■ **Task**: Repeat, please, only the lines from the top of the data down to the line with "Task: Expand the scan options hamburger menu"; include both of those lines.

(Collected data)
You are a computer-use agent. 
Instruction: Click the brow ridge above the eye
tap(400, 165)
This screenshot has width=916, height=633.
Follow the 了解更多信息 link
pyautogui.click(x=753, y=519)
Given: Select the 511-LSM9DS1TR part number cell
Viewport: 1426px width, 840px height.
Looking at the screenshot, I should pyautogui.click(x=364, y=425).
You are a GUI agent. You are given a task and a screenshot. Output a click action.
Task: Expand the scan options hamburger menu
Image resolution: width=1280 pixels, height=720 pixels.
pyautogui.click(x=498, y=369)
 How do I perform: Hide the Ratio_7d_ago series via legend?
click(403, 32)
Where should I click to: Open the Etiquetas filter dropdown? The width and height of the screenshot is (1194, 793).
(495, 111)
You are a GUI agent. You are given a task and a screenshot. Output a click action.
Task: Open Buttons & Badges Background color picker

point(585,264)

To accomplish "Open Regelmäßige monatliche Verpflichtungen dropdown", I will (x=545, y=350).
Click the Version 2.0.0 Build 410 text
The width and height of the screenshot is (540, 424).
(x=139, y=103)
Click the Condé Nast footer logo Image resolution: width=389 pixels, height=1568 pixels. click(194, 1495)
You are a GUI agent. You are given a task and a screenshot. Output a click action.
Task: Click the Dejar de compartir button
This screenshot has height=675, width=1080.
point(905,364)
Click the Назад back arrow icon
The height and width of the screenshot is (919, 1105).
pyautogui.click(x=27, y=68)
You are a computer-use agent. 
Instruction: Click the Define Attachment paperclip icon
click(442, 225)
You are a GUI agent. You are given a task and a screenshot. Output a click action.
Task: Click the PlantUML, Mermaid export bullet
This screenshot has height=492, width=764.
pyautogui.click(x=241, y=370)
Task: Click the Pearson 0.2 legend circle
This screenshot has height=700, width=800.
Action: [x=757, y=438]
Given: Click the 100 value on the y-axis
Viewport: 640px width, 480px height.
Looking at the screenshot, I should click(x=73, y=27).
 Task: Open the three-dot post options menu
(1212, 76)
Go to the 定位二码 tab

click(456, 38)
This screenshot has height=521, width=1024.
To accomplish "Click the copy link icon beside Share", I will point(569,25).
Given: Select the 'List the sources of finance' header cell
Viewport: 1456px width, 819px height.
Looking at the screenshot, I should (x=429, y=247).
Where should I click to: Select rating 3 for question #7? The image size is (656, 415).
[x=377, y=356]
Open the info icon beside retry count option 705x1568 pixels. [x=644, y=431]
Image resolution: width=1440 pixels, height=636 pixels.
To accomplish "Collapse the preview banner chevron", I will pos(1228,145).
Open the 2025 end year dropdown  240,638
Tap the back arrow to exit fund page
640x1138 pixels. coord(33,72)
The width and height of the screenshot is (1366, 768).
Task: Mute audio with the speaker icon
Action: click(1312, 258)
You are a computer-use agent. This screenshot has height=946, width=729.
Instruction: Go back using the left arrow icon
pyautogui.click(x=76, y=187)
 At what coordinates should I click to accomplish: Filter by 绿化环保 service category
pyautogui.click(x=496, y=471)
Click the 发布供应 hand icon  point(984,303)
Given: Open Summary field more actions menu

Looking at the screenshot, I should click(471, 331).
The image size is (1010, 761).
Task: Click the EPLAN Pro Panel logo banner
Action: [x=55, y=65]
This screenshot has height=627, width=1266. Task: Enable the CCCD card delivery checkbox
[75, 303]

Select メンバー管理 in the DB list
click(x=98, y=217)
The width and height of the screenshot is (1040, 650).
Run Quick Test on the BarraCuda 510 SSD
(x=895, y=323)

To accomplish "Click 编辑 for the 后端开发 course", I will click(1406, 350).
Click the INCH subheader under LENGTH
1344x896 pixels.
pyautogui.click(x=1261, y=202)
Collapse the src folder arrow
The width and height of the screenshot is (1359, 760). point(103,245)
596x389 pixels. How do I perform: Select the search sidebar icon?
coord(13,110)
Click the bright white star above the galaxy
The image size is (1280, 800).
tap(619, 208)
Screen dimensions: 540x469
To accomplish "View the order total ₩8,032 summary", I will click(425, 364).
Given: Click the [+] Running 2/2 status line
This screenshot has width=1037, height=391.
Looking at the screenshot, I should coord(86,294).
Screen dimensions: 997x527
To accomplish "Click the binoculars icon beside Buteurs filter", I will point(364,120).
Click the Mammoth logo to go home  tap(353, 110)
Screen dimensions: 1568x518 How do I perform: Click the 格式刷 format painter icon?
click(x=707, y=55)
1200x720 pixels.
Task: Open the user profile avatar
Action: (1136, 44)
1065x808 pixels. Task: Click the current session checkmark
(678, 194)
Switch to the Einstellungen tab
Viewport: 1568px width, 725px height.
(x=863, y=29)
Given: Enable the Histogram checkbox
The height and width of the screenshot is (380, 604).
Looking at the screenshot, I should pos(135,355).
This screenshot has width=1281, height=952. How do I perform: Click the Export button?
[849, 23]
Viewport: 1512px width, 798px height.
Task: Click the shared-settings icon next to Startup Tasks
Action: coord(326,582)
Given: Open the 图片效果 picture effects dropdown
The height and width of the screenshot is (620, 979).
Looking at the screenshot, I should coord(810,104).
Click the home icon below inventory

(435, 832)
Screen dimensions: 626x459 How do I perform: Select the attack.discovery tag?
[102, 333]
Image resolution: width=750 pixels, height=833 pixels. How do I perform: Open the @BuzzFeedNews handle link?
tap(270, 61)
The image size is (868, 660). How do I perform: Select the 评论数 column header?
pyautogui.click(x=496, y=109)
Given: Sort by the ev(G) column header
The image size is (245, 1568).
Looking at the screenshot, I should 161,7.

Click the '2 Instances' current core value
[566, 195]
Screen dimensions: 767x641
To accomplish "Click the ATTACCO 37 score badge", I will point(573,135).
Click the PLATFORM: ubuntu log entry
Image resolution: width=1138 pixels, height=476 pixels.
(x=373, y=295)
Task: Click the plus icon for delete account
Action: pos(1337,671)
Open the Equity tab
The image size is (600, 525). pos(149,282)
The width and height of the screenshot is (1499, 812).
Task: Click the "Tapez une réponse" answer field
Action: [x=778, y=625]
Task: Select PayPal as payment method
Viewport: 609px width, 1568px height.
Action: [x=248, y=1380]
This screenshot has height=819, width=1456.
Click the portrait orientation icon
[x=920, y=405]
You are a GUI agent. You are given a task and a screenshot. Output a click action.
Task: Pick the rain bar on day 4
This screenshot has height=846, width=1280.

■ **Answer to this task**:
You are a computer-use agent. 
Instruction: Click the brow ridge above the eye
tap(400, 165)
This screenshot has width=916, height=633.
Follow the 了解更多信息 link
pyautogui.click(x=753, y=519)
Given: Select the 511-LSM9DS1TR part number cell
Viewport: 1426px width, 840px height.
Looking at the screenshot, I should pyautogui.click(x=364, y=425).
You are a GUI agent. You are given a task and a screenshot. Output a click action.
Task: Expand the scan options hamburger menu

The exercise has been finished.